Copy each line below containing "chevron".

Records contained in a dataset
------------------------------------------------

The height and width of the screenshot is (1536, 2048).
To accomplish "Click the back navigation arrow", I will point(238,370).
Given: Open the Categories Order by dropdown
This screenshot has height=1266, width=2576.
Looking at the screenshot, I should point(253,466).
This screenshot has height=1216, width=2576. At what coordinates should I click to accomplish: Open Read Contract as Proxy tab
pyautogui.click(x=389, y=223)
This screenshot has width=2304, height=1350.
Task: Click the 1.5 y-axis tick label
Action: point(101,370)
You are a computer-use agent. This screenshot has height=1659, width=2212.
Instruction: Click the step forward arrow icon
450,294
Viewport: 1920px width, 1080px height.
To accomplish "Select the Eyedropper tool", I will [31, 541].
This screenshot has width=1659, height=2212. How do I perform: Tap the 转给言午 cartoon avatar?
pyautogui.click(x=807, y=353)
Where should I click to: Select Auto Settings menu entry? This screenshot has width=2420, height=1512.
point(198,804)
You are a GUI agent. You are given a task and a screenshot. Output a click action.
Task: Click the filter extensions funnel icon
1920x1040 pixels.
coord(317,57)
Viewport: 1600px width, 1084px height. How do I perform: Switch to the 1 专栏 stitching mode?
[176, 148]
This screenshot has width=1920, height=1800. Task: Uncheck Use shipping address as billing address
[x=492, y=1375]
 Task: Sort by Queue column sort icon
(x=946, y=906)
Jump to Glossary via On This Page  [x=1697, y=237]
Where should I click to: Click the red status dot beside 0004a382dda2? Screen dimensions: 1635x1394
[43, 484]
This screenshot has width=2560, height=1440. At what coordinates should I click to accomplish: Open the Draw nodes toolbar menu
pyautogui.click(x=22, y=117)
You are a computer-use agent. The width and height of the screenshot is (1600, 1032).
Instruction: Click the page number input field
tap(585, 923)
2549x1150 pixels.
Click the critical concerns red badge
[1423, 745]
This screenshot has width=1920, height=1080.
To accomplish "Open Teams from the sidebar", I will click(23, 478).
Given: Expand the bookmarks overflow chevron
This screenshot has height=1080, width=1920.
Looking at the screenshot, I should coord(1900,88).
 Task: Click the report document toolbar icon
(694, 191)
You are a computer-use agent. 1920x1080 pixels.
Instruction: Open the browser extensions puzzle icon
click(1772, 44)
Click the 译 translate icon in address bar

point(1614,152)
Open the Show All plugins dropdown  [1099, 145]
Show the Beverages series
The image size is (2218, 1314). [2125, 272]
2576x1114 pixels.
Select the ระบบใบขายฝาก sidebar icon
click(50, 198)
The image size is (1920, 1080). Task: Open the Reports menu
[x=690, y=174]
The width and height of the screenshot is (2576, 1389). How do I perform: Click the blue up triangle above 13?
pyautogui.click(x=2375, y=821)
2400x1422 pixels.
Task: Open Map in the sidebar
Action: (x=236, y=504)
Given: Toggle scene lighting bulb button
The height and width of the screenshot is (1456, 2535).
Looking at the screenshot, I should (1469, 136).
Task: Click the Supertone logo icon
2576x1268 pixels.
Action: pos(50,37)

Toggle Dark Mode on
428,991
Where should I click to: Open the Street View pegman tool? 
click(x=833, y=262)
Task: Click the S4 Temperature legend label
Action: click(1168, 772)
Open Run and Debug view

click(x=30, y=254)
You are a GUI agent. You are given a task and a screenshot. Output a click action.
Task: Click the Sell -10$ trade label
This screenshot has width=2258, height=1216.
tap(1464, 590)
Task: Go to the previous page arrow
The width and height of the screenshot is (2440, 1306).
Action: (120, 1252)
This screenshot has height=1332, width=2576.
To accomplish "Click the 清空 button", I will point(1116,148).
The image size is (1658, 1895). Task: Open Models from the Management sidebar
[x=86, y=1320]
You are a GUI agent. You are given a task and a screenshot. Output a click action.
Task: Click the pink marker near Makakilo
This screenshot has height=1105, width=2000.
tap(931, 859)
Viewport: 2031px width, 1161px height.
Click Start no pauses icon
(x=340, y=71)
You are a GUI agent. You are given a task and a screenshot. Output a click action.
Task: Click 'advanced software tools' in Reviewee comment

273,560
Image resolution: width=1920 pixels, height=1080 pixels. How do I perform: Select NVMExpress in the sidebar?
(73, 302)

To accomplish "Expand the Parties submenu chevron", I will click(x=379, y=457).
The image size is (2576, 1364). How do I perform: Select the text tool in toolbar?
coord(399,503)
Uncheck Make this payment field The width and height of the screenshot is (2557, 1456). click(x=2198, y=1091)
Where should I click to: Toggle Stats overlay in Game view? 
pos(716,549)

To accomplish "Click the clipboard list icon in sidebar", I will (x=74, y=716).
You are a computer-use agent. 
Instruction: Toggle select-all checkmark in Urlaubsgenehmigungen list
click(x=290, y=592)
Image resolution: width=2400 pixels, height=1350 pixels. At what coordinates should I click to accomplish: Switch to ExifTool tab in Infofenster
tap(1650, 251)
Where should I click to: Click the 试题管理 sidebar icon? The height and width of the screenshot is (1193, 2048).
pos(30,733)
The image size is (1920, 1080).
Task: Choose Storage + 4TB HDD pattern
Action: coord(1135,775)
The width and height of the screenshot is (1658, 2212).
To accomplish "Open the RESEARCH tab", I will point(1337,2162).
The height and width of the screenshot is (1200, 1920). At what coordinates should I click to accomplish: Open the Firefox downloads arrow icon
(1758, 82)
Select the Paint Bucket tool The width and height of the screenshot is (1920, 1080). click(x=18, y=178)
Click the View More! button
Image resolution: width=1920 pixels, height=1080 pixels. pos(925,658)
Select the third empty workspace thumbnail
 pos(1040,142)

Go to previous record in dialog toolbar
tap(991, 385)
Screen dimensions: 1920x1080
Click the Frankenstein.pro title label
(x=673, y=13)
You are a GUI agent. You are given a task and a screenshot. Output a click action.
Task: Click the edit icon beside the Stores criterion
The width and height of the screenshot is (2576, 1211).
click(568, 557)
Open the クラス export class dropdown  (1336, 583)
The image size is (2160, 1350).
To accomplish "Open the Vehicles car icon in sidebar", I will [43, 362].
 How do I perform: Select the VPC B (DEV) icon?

------------------------------------------------

Task response →
Given: Expand the bookmarks overflow chevron
To accomplish "Expand the Parties submenu chevron", I will click(x=379, y=457).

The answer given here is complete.